The shift in West Yorkshire police’s approach has been a welcome change for activists and charities in Leeds that have been pushing for the safety of sex workers to be at the forefront of their agenda for years. While the scheme has also been mostly well-received among the sex workers, locals are far from impressed that the managed area is on their doorstep. The majority of complaints relate to used condoms and litter being found in the street, but some businesses feared for the safety of their employees. One resident said he’d never seen sex workers before, but to him it looked “like Grand Theft Auto”.
Some of the sex workers BuzzFeed News spoke to said they were concerned the scheme may be focused less on their protection, and more on keeping track of clients and criminals instead. Two women said the police were often “aggressive” towards them, and another described an incident in the managed zone in which she claims two officers ordered her and a male client to leave his car, and after taking down his details, threatened to arrest him as it was a company car, and then threatened to phone his wife too.
Alex Feis-Bryce, the chief executive officer for Ugly Mugs, a charity working in close partnership with the scheme, understands the scepticism, but said the police “are solely concerned about the women’s safety”. Following years of calling for the decriminalisation of sex work involving consenting adults, he said the charity is pleased police has at least stopped spending resources on methods that were “creating more harm than good”.
“The reality is, it takes time for a huge policy change like this, a radical change, to fall into place,” Feis-Bryce said. “Trust will take some time, it will not be immediate, and after years of sex workers being targeted or harassed, police are now building that trust. This is a big change for police, and a pocket of the best practice is going on in Leeds with this scheme.”
Leeds City Council admits the managed area isn’t a universal cure.
“I accept that there are people who will always have a moral objection to the issue of prostitution,” said councillor Mark Dobson, Leeds City Council’s executive member for the Safer Leeds anti-crime initiative. “I’m of the opinion that it is an industry that’s as old as time and it isn’t going to stop, and as a city that is responsible and cares about the people who live here – including the women who work in this industry – we have had to take a pragmatic approach to keep them safe.”
After years of unsuccessful attempts to curb street sex work, Yorkshire police hope their new approach will help protect the women who are some of the most vulnerable and at risk of violence. With a parliamentary inquiry into prostitution soon to take place, and the new measures being considered by forces, it seems that the rest of the UK’s police may follow their lead.

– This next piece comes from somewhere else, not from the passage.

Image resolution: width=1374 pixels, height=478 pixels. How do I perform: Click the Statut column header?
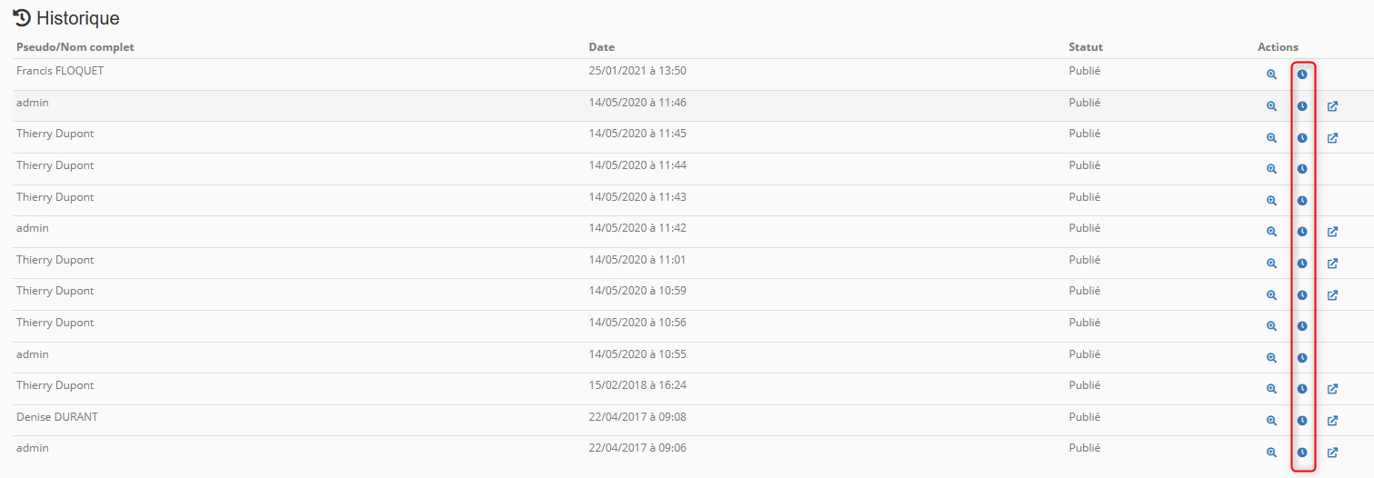click(x=1086, y=47)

In Holbeck, the women remained hopeful. But Daria Pionko was still at the forefront of many of their minds, and they referred to her death frequently in conversation. Will new measures and inquiries be enough to protect them from the dangers faced by Pionko, who was working in a “safe” zone, but was still found lifeless just a 30-second walk around the corner from where they stood that evening?
“The laws are pointing at us and saying, ‘Nobody cares about you,” Sarah said. “People sometimes ask, ‘How can police make you feel safer when you’re with a guy?’ And the honest answer to that is: They can’t. Once we get in somebody’s car, that’s it, the police can’t do anything.”